Tricuspid Regurgitation – leakage of the tricuspid

Tricuspid Regurgitation – leakage of the tricuspid

Tricuspid Regurgitation – leakage of the tricuspid: Tricuspid valve is the largest of the four heart valves, which prevents backflow of blood from the right ventricle when it contracts, to the right atrium. Tricuspid regurgitation (leakage of tricuspid valve) is most often secondary to elevated right ventricular pressure as a consequence of pulmonary hypertension (increase in pressure in the blood vessel carrying deoxygenated blood to the lungs for oxygenation). Hence it is often associated with other valvular disorders like mitral stenosis which cause elevation of pulmonary pressures. In rheumatic heart disease, isolated tricuspid regurgitation will be very unlikely as the mitral valve will be invariably affected in such cases.
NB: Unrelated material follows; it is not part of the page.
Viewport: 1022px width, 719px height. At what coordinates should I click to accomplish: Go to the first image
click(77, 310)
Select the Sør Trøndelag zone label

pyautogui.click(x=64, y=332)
Tricuspid regurgitation can be divided into hypertensive and nonhypertensive (associated with high pressures in the pulmonary artery and those associated with normal pressures in the pulmonary artery). Non-hypertensive tricuspid regurgitation occurs due to structural abnormalities of the tricuspid valve like Ebstein’s anomaly (condition in which tricuspid valve is attached more towards the tip of the right ventricle than normally). Tricuspid valve endocarditis (infection of the tricuspid valve) is also an important cause of tricuspid regurgitation, especially in intravenous drug abusers (mainline drug users). Tricuspid regurgitation is also a feature of carcinoid heart disease (disease caused by serotonin secreting tumors which have spread to the liver). Severe tricuspid regurgitation produces right atrial dilatation (enlargement of the right upper chamber of the heart) and a prominent V wave in the jugular venous pulse (pulsations in the blood vessels draining deoxygenated blood from the head and neck). Severe tricuspid regurgitation produces pulsations of the liver with each cardiac contraction (prominent hepatic systolic pulsations). Severe tricuspid regurgitation may also be associated with ascites (fluid collection in the abdominal cavity) and edema (collection of fluid underneath the skin) of the legs, when the right ventricle fails. The liver is also enlarged in this case.

Severe tricuspid regurgitation requires surgical repair. de Vega’s annuloplasty (repair of the valve ring) is useful in controlling tricuspid regurgitation. In this procedure, de Vega’s annuloplasty ring is sewn at the annulus (natural ring of attachment of valve leaflets) to reduce its dimensions and thereby reducing the leak which occurs mostly because the valve leaflets do not touch each other when the enlarged right ventricle contracts. Rare cases may require prosthetic valve (artificial valve) replacement.

Bioprosthesis (sterilized animal valve sewn on to a metallic ring for support) is preferred in tricuspid location because of the tendency for thrombosis (clotting of blood) due to the low velocity of blood flow across the tricuspid valve. Unlike in the mitral and aortic position, degeneration of bioprosthesis is lesser in the tricuspid position due to lower hemodynamic load (pressure exerted by the blood in the right ventricle when it contracts).